Please tally how many lines in the entries below include the word "instagram", giving only the number.

§

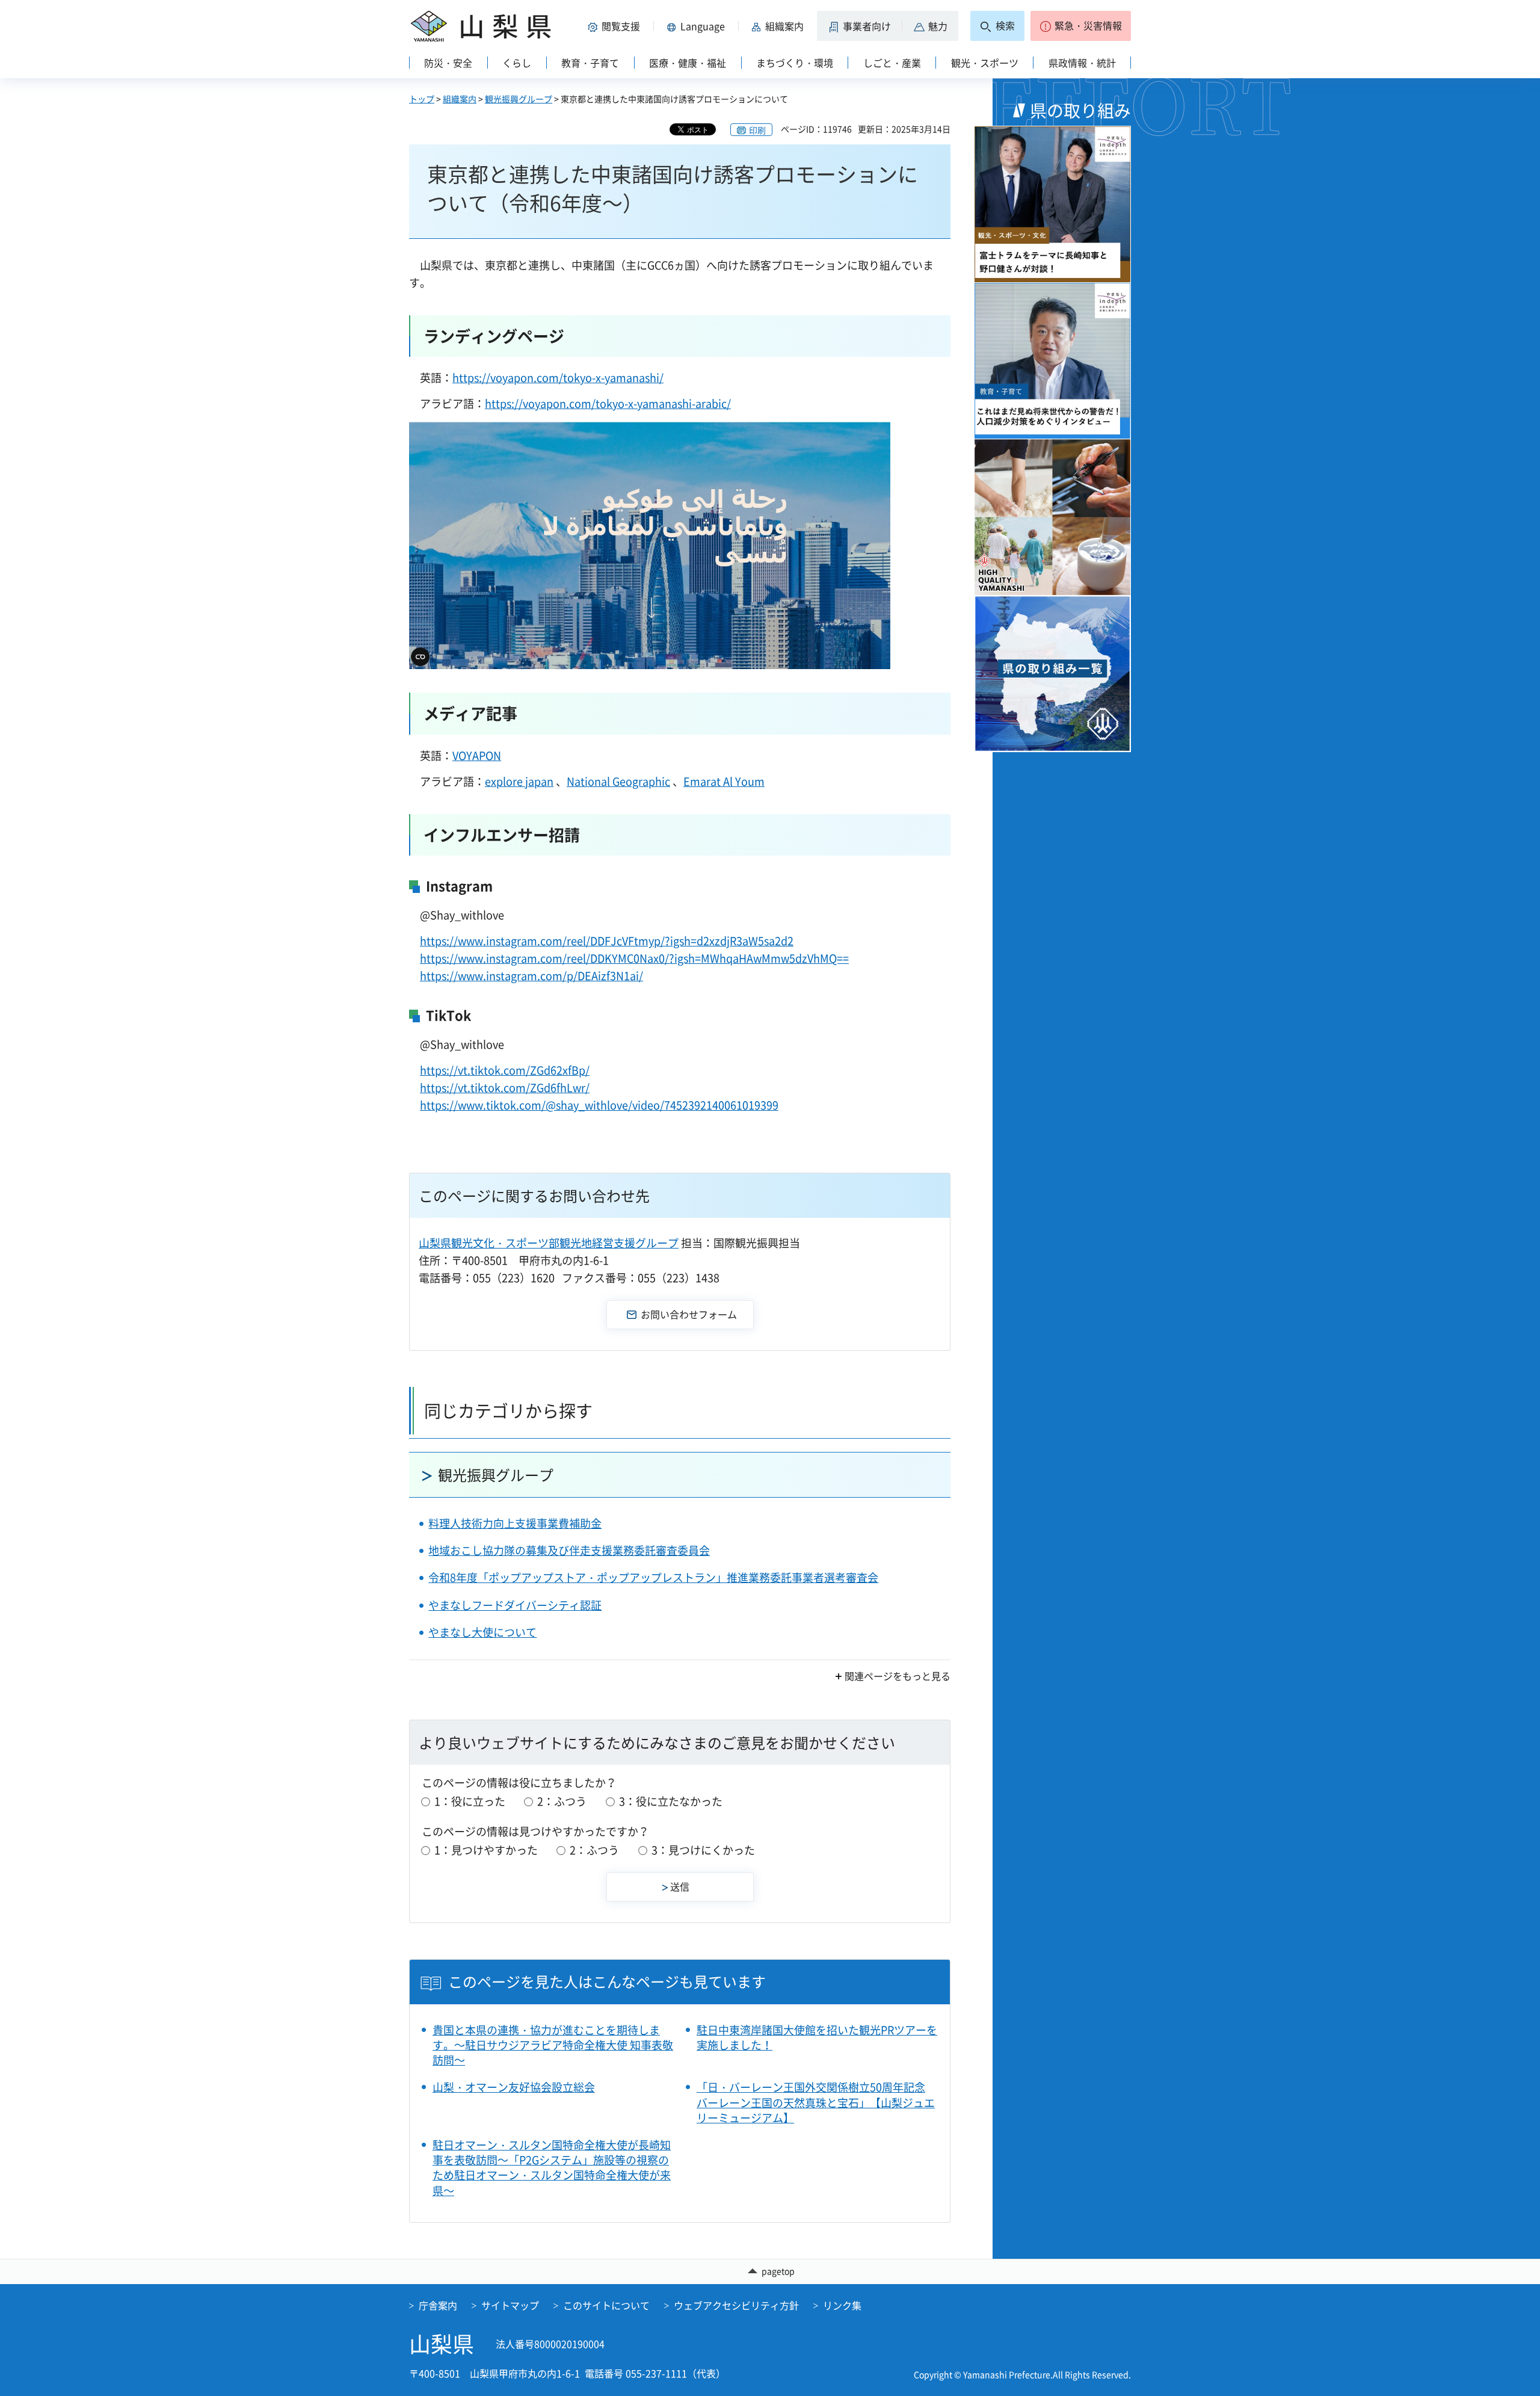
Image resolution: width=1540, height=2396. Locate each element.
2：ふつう (562, 1801)
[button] (616, 26)
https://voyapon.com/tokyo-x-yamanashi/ (558, 377)
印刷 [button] (757, 130)
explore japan (519, 781)
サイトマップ (510, 2305)
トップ (421, 99)
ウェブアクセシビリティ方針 (736, 2305)
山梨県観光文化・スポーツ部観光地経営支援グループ (549, 1243)
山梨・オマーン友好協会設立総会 (514, 2087)
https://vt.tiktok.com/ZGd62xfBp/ (505, 1070)
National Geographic (618, 781)
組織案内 (459, 99)
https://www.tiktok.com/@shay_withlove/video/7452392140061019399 (599, 1105)
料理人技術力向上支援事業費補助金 (515, 1523)
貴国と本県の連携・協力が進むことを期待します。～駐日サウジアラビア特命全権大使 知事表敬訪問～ (553, 2045)
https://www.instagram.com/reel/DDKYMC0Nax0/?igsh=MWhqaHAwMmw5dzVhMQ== (634, 958)
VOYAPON (476, 755)
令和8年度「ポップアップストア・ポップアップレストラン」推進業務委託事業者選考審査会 (653, 1577)
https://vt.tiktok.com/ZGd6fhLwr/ (505, 1087)
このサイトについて (606, 2305)
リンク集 (842, 2305)
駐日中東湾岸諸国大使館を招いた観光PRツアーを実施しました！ (817, 2037)
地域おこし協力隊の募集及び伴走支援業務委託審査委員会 (569, 1550)
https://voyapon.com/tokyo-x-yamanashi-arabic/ (608, 403)
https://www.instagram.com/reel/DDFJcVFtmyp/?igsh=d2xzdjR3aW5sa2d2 (606, 941)
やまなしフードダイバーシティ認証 (515, 1605)
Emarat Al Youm (724, 781)
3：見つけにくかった (703, 1850)
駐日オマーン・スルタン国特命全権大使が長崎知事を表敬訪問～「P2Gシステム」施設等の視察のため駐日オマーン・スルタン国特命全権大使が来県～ (552, 2167)
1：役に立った (469, 1801)
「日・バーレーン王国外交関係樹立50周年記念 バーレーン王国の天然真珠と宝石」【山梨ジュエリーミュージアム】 (816, 2102)
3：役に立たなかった (670, 1801)
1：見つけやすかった (486, 1850)
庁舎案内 (438, 2305)
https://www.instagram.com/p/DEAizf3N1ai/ (531, 976)
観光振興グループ (518, 99)
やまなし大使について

§

**COMPLETED EXERCISE:**
3